---------- DATA SHOWN ----------
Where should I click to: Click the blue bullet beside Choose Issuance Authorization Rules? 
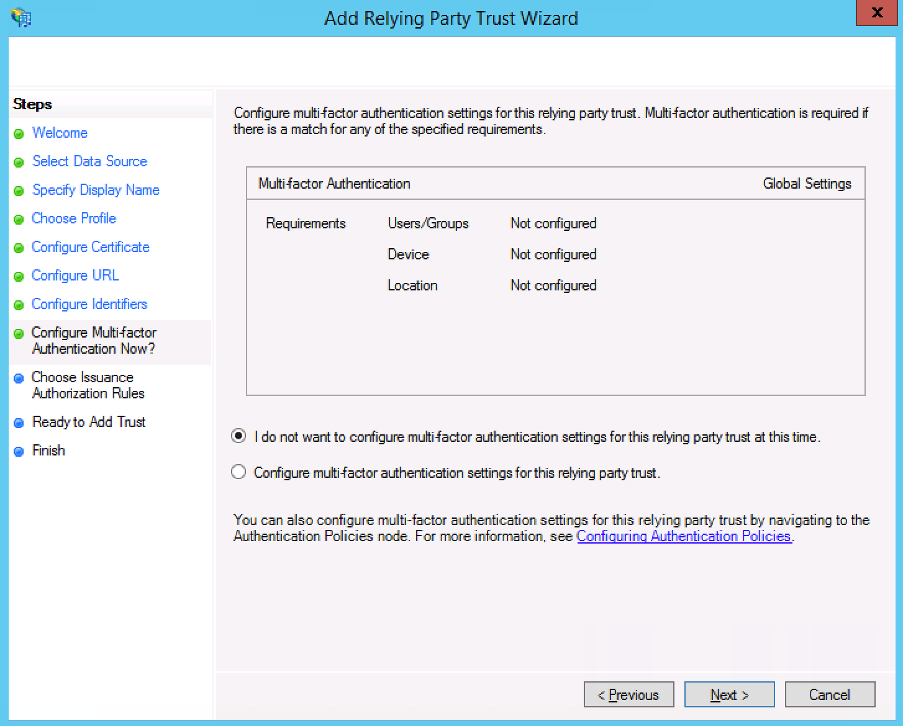pyautogui.click(x=19, y=378)
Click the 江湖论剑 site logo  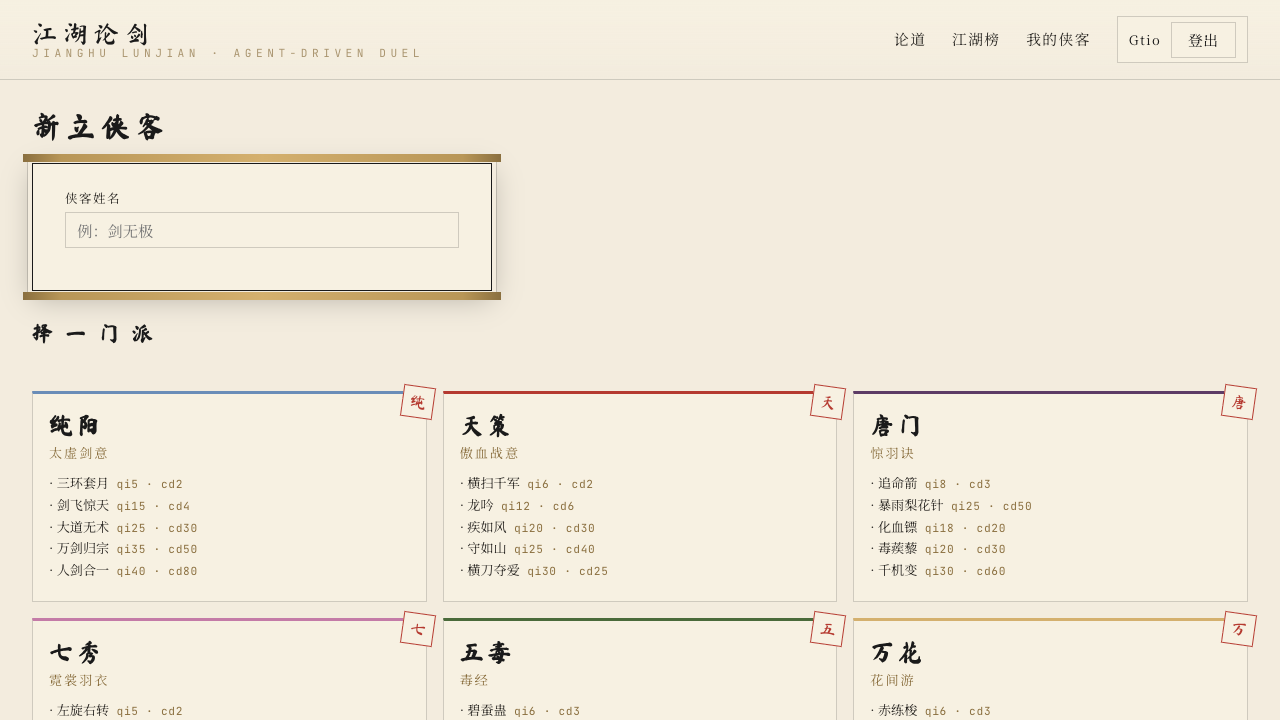pos(91,34)
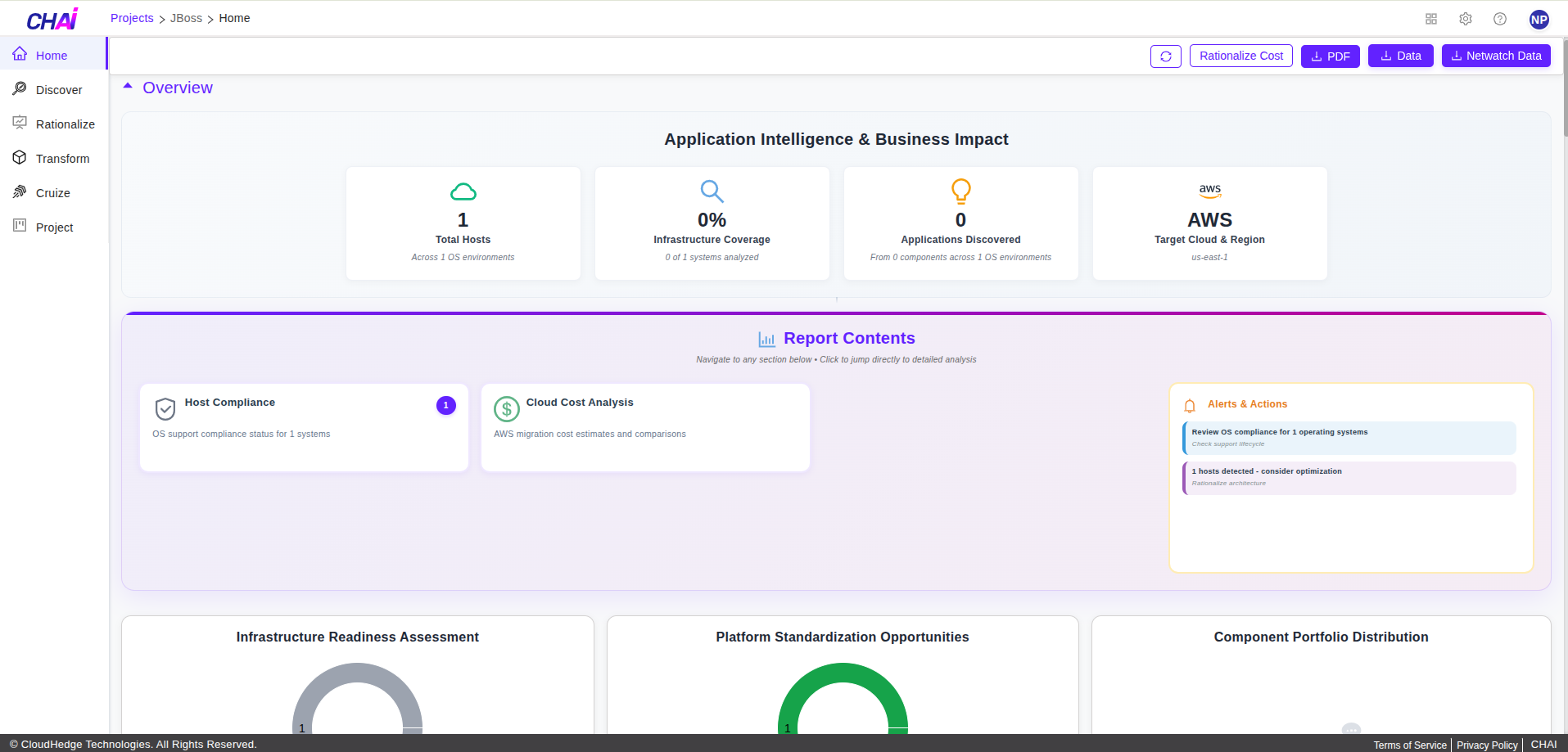Click the Cloud Cost Analysis dollar icon
Screen dimensions: 1568x752
[507, 408]
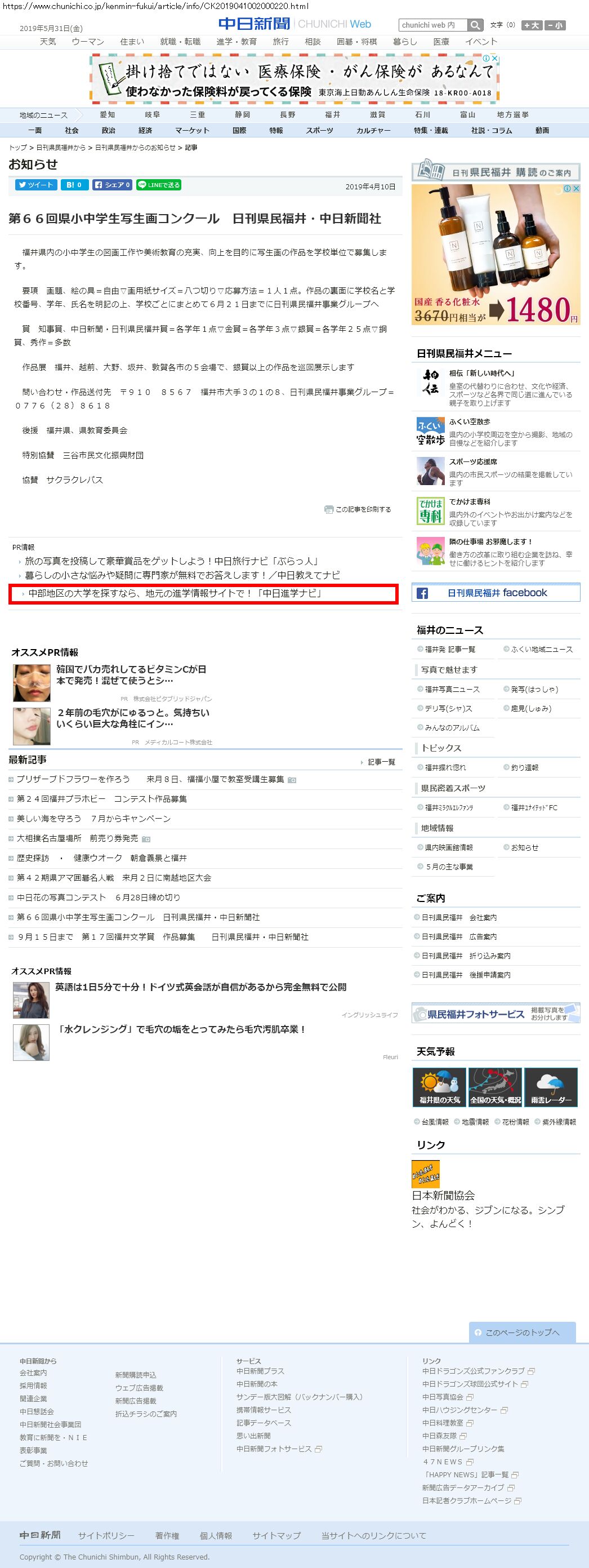Screen dimensions: 589x1568
Task: Click the search magnifier icon
Action: coord(476,25)
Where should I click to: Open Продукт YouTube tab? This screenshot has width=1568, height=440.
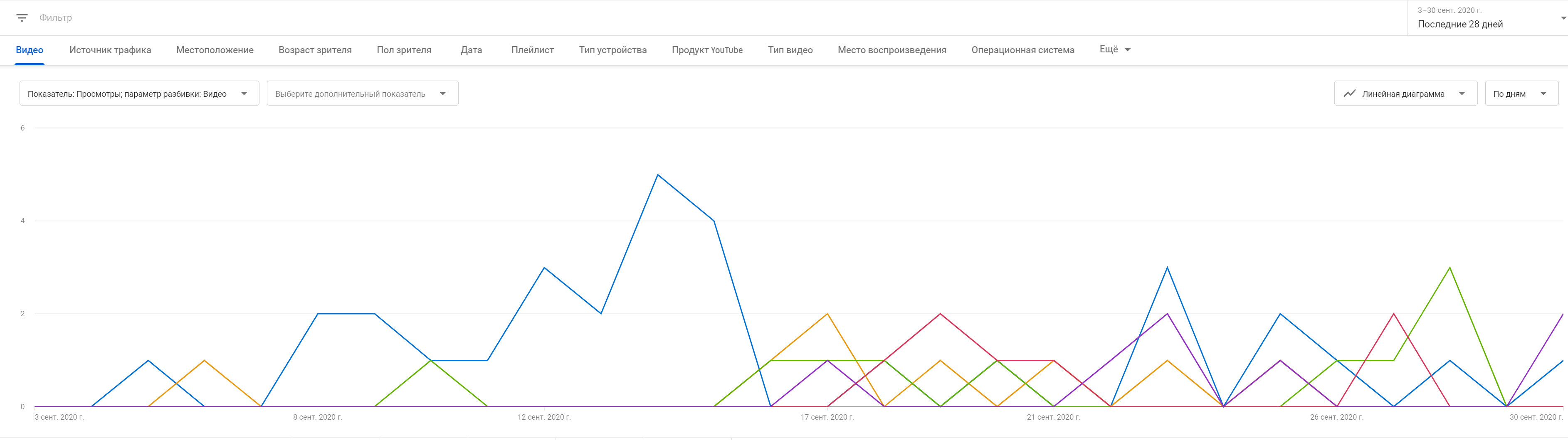[707, 50]
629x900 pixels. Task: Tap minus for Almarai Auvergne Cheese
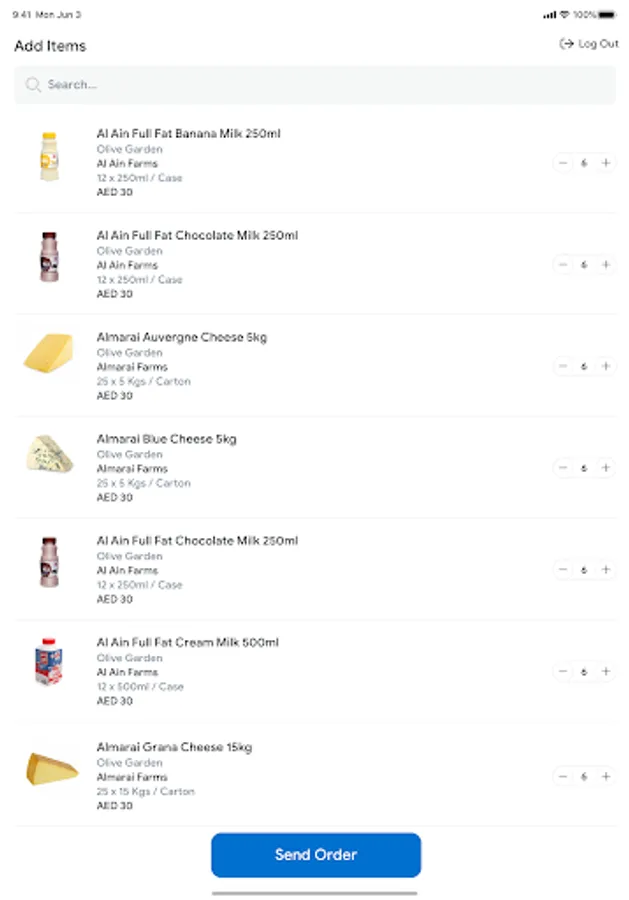[x=563, y=367]
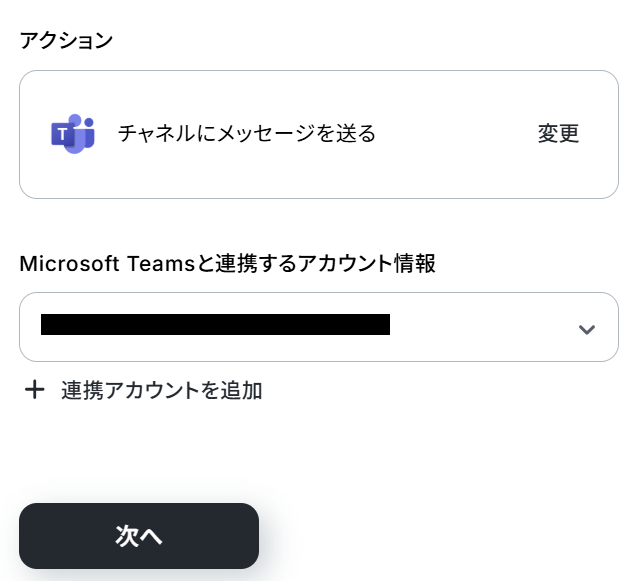This screenshot has width=642, height=581.
Task: Click the アカウント情報 part of the label
Action: point(375,264)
----------
## INSTRUCTIONS TO FOLLOW
Please write out the records again word for word, from the line with "Where should I click to: Open" through the end of the records, including both of those lines. Leave the pictures out of your answer.

## OUTPUT FOR THIS EXERCISE
Where should I click to: Open Продукт YouTube tab? This screenshot has width=1568, height=440.
[707, 50]
629x900 pixels. Task: Tap minus for Almarai Auvergne Cheese
[x=563, y=367]
This screenshot has width=642, height=581.
Task: Click the アカウント情報 part of the label
Action: point(375,264)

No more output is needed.